Adenoid Hynkel (Charles Chaplin), dictador antisemita de Tomania, desea controlar no solo su país sino también el mundo. Paralelamente, un barbero judío (interpretado también por Chaplin), veterano de la Primera Guerra Mundial, debe aprender a sobrevivir en el aciago régimen de Hynkel.

El gran dictador (The Great Dictator), escrita, dirigida y protagonizada por Charles Chaplin, se estrenó en octubre de 1940, un año después del inicio de la Segunda Guerra Mundial. Para ese entonces, Chaplin era una de las estrellas más conocidas del cine, un verdadero ícono de masas respetado y admirado tanto en Estados Unidos como en el extranjero. Por tanto, puede resultar sorprendente que la idea de El gran dictador haya encontrado mucha resistencia ―incluso antes de empezar a filmarse― por parte de ciertos colaboradores cercanos, así como algunos de sus seguidores, que esperaban con ansias su nueva película.

No obstante, el férreo Chaplin, siguiendo su intuición, prosiguió con sus planes de crear una película crítica con el nazismo y Adolf Hitler y que hiciera un llamado a la paz mundial. Para nuestra fortuna, logró filmarla contra todo pronóstico: el resultado fue una de sus mejores películas, una sátira inteligente, incisiva, casi profética y profundamente humanista acerca de los dictadores, el poder corrompido y la necesidad de mantener la esperanza cuando todo parece perdido.

El filme inicia con dos advertencias: la primera menciona irónicamente que el parecido entre Hynkel y el barbero judío son simples coincidencias; la segunda expresa: “Esta historia se desarrolla entre dos guerras mundiales mientras la locura se desencadena, la libertad se va a pique y la humanidad recibe un duro golpe”.

MATERIAL DE TRABAJO →
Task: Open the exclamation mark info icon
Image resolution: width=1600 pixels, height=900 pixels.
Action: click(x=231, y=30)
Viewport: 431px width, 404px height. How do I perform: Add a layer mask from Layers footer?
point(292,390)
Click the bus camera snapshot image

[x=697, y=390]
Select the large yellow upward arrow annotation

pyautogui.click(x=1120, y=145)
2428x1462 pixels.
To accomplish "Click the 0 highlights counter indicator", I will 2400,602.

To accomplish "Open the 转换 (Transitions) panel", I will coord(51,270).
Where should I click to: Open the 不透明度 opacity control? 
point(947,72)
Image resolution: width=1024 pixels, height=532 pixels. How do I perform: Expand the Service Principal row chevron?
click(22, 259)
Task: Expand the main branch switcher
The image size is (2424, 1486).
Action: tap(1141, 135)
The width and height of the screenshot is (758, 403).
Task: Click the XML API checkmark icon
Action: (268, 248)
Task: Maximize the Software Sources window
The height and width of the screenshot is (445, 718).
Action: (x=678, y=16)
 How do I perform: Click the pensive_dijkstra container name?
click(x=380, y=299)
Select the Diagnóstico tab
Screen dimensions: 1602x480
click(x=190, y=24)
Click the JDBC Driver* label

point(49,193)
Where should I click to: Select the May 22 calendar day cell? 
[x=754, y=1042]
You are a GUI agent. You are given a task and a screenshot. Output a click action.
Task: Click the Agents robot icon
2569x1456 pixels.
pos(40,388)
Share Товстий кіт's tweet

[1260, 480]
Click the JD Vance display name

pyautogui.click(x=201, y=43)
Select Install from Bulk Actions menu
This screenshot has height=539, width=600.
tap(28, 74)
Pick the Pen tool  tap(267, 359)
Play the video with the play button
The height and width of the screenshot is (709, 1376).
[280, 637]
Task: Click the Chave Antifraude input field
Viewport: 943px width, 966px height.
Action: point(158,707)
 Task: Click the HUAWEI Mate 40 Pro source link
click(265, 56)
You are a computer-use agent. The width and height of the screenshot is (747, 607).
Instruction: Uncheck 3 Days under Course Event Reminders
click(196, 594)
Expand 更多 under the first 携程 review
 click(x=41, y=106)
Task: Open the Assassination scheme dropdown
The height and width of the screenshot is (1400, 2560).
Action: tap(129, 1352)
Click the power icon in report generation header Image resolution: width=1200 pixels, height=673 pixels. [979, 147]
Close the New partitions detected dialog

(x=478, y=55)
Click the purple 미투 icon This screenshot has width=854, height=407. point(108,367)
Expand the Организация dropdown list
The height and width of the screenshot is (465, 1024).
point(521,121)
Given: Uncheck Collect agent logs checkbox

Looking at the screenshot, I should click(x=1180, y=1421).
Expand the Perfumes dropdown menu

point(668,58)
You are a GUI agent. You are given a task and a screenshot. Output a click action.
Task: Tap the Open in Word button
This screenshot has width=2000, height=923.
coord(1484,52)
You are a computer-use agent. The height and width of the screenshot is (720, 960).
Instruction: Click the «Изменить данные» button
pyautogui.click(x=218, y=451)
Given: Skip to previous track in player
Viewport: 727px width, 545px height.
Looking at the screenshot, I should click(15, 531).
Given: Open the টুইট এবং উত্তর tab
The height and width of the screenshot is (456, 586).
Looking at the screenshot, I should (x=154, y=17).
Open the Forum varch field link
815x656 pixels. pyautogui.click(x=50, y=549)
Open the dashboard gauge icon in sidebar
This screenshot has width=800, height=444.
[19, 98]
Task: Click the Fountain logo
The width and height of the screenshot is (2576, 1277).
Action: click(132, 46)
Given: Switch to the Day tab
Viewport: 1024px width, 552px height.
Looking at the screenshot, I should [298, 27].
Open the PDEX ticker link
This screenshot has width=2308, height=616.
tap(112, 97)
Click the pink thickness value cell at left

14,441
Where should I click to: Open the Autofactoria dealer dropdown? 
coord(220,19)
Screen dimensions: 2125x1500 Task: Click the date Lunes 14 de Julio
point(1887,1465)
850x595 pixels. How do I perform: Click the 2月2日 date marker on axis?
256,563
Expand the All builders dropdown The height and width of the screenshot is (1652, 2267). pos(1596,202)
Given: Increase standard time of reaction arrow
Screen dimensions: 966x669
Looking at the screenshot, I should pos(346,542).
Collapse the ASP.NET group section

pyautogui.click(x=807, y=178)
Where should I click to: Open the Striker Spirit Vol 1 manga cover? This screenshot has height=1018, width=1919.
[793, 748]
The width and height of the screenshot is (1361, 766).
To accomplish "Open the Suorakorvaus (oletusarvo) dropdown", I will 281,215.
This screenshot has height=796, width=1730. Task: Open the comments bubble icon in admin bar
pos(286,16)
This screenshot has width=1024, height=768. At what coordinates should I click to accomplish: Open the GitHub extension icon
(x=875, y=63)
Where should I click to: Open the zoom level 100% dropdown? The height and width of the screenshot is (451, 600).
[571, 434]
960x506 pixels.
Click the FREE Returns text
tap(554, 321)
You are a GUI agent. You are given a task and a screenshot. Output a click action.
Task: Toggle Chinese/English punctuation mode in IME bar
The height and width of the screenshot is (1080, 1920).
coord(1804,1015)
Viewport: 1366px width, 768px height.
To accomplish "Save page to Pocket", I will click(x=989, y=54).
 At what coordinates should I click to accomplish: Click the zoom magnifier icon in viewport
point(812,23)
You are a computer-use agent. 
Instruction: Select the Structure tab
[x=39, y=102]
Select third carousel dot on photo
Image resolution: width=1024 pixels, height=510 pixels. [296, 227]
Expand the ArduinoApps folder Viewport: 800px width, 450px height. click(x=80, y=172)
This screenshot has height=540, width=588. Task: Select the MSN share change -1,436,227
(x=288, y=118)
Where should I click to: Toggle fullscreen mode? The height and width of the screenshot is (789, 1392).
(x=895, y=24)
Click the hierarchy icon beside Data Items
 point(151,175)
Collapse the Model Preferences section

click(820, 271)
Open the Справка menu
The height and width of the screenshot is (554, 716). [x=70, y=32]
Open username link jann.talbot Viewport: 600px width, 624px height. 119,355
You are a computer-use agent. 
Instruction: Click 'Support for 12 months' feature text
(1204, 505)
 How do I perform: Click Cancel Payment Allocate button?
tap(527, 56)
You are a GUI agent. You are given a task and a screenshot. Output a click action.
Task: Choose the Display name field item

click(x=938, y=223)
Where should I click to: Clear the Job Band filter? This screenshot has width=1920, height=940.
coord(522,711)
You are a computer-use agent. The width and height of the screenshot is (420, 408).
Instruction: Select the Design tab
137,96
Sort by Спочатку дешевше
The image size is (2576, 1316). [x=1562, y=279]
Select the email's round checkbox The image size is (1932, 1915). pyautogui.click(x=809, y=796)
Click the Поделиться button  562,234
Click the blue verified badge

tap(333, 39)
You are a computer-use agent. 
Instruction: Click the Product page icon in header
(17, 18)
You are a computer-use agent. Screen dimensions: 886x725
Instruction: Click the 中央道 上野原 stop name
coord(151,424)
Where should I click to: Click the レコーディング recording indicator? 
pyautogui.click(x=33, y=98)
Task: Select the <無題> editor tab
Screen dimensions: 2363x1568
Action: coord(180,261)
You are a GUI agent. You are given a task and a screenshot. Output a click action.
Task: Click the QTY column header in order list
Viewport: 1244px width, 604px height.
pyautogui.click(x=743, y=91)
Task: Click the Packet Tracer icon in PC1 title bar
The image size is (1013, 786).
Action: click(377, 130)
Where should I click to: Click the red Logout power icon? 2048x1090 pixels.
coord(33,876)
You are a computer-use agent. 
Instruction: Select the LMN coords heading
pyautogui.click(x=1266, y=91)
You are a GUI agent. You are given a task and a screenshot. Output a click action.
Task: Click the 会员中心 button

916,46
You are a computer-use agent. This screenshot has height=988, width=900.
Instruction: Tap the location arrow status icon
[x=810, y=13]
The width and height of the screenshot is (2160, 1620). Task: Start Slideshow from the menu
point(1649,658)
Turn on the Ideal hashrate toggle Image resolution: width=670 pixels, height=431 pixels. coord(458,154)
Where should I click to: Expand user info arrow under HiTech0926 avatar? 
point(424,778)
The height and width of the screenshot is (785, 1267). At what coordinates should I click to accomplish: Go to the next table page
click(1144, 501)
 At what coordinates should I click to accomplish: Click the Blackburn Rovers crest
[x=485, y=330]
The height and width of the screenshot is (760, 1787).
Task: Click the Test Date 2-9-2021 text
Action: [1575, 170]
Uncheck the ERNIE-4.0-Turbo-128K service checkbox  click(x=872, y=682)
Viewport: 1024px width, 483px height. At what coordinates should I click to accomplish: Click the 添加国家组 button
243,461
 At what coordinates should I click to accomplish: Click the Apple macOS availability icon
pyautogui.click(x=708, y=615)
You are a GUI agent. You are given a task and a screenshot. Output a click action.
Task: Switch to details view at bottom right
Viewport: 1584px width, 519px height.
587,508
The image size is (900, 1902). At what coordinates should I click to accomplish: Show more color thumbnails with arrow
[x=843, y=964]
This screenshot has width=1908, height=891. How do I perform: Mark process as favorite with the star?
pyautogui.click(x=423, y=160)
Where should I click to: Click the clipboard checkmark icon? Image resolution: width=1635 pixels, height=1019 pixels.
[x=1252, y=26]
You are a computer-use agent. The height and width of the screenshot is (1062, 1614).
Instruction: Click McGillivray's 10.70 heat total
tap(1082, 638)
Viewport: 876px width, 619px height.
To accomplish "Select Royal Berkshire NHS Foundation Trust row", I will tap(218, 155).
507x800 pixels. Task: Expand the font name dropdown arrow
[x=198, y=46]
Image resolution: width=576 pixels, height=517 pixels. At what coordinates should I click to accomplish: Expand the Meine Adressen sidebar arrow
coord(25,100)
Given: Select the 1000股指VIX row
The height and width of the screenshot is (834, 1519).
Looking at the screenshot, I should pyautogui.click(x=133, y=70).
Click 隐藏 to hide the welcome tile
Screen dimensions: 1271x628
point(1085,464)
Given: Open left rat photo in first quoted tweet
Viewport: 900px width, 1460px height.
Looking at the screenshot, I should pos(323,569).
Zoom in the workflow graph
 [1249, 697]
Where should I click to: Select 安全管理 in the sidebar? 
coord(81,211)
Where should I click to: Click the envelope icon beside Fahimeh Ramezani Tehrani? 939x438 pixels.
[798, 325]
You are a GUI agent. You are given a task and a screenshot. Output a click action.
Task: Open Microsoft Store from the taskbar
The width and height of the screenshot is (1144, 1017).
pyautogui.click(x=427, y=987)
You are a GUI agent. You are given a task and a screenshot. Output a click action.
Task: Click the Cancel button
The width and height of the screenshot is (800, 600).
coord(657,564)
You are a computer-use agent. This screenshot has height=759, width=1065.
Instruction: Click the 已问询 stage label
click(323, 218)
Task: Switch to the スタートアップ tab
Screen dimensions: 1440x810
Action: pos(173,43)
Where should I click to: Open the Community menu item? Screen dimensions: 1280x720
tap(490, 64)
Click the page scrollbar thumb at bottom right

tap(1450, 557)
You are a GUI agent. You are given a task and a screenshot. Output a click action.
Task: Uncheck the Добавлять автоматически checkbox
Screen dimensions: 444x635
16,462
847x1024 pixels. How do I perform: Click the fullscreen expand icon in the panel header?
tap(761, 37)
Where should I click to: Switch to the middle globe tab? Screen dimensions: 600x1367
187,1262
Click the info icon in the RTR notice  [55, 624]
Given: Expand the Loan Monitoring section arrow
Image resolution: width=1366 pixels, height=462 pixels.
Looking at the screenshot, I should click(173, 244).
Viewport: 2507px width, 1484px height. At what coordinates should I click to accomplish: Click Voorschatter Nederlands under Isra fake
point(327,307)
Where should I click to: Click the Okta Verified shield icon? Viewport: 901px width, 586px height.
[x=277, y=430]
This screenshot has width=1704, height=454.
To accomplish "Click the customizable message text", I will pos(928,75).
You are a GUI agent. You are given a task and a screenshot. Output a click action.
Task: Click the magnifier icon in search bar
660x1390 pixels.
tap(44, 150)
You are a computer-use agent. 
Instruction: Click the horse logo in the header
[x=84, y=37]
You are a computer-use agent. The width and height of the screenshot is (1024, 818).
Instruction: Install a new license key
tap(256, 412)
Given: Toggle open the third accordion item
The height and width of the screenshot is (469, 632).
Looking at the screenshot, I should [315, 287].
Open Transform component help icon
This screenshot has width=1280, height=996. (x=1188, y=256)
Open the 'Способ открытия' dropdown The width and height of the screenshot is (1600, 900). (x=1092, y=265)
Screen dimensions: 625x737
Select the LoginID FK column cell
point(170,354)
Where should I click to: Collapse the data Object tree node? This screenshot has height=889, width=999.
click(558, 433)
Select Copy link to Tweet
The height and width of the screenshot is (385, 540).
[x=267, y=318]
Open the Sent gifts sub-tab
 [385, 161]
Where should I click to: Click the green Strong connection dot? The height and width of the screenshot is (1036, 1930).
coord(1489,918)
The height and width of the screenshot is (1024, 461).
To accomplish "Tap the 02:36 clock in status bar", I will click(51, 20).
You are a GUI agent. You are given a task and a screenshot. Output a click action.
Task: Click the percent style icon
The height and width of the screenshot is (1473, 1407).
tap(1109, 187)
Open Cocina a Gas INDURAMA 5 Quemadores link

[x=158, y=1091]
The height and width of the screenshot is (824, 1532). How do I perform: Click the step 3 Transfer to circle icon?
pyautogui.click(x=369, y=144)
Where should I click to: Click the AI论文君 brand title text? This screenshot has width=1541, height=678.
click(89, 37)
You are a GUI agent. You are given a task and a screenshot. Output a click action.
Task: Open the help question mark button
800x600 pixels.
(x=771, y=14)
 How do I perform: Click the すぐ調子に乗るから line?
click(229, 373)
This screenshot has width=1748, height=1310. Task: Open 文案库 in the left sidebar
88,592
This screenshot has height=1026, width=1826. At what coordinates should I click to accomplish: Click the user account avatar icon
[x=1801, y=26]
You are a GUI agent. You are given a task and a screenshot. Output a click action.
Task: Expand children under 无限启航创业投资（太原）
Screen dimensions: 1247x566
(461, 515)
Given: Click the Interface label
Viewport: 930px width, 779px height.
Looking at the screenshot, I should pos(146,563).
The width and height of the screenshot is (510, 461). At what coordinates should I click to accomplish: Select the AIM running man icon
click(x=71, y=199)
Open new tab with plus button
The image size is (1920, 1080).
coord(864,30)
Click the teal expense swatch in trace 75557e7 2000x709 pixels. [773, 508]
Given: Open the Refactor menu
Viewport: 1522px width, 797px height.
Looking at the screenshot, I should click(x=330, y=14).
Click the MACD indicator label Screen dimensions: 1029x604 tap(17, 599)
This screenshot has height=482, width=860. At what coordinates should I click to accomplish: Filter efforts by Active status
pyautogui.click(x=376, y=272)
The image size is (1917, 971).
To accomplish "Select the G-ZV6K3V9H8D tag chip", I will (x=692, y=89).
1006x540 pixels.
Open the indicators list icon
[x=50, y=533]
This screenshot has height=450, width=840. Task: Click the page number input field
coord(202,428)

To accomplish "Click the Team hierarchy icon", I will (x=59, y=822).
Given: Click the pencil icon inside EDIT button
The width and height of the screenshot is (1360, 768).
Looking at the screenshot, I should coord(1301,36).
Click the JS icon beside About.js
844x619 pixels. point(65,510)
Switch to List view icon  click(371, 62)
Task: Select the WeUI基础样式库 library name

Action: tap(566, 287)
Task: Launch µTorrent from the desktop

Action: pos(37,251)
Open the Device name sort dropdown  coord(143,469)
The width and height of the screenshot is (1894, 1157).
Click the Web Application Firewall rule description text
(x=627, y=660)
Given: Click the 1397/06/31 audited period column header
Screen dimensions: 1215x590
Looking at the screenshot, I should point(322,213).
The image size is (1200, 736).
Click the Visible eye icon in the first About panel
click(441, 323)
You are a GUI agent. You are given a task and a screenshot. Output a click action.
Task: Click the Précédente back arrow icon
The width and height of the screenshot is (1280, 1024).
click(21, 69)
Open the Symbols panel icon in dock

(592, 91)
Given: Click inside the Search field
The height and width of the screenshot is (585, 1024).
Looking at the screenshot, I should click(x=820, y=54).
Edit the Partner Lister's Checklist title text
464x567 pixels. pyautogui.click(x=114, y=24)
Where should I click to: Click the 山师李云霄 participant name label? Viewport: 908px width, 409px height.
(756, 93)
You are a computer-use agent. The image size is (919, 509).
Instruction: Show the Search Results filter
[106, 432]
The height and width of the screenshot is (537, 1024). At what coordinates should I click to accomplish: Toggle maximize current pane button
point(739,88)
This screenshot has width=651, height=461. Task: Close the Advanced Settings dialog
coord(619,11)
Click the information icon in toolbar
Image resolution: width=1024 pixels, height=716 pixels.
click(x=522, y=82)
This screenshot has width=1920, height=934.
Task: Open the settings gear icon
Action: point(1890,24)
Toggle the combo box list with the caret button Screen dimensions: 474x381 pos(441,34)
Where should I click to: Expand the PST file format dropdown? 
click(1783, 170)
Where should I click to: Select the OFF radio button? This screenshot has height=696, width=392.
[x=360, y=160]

SOLICITUDES →
• 1. ¿Puedes transcribir sin cambios las líneas de los registros que empiezan en la que contiene "Task: Maximize the Software Sources window" y terminan con la que contiene "Pick the Pen", ambas incluidas?
• 2. ¿Podrías escribir la continuación del texto sobre El gran dictador a partir de su última oración?
El texto y los registros no guardan ninguna relación entre sí.

RESPUESTAS POR TAREA →
• 1.
Task: Maximize the Software Sources window
The height and width of the screenshot is (445, 718).
Action: (x=678, y=16)
 How do I perform: Click the pensive_dijkstra container name?
click(x=380, y=299)
Select the Diagnóstico tab
Screen dimensions: 1602x480
click(x=190, y=24)
Click the JDBC Driver* label

point(49,193)
Where should I click to: Select the May 22 calendar day cell? 
[x=754, y=1042]
You are a GUI agent. You are given a task and a screenshot. Output a click action.
Task: Click the Agents robot icon
2569x1456 pixels.
pos(40,388)
Share Товстий кіт's tweet

[1260, 480]
Click the JD Vance display name

pyautogui.click(x=201, y=43)
Select Install from Bulk Actions menu
This screenshot has height=539, width=600.
tap(28, 74)
Pick the Pen tool  tap(267, 359)

• 2.
La última llama la atención porque la guerra apenas estaba comenzando; Hitler (en quien está basado el personaje de Hynkel, claramente) todavía gozaba de apoyo a nivel mundial para 1940; y la opinión pública, especialmente los aislacionistas estadounidenses, evitaban opinar sobre él y el conflicto por considerar todo ajeno a sus fronteras. En otras palabras, Chaplin se atrevió a señalar las cosas por su nombre en un tiempo en el que todavía no estaba bien visto hacerlo, ni que los artistas cinematográficos se inmiscuyeran en asuntos que no se relacionaran con el entretenimiento.

La historia de El gran dictador comienza propiamente en 1918, último año de la Primera Guerra Mundial. Vemos a un hombrecito ataviado con uniforme de soldado, menudo, con un bigote pequeño y andares inconfundibles, ocasionando más desastres en el campo de batalla que un regimiento entero. Sabemos quién es, pero a primera vista ignoramos cuál es el personaje; podríamos pensar que es la parodia de Hitler, ya que este fue cabo durante la Gran Guerra. Pero después de algunas escenas nos enteramos de que es el barbero judío, quien terminará con un severo caso de amnesia gracias a un accidente hilarante. Al demorar revelar cuál de los dos personajes es este, Chaplin juega con sus parecidos físicos y con la percepción del público, que llevará a un nivel magistral al final.

A lo largo de todo el filme, la dualidad entre Hynkel y el barbero judío se apoya además en el montaje, que cada cierto tiempo pasa de uno a otro para constatarlos, ya no solo física, sino moral y anímicamente. Después de una breve síntesis del período de entreguerras y del ascenso del totalitarismo, se nos presenta a Hynkel dando un acalorado e hilarante discurso en un alemán fingido, pero efectivo. El personaje es iracundo, apasionado y cruel; expresa abiertamente sus deseos de invadir Osterlich (otro país ficticio), exterminar a los judíos y perpetuar la raza aria; y su caracterización física, expresiones y movimientos corporales conforman en líneas generales una de las mejores representaciones/parodias de Hitler.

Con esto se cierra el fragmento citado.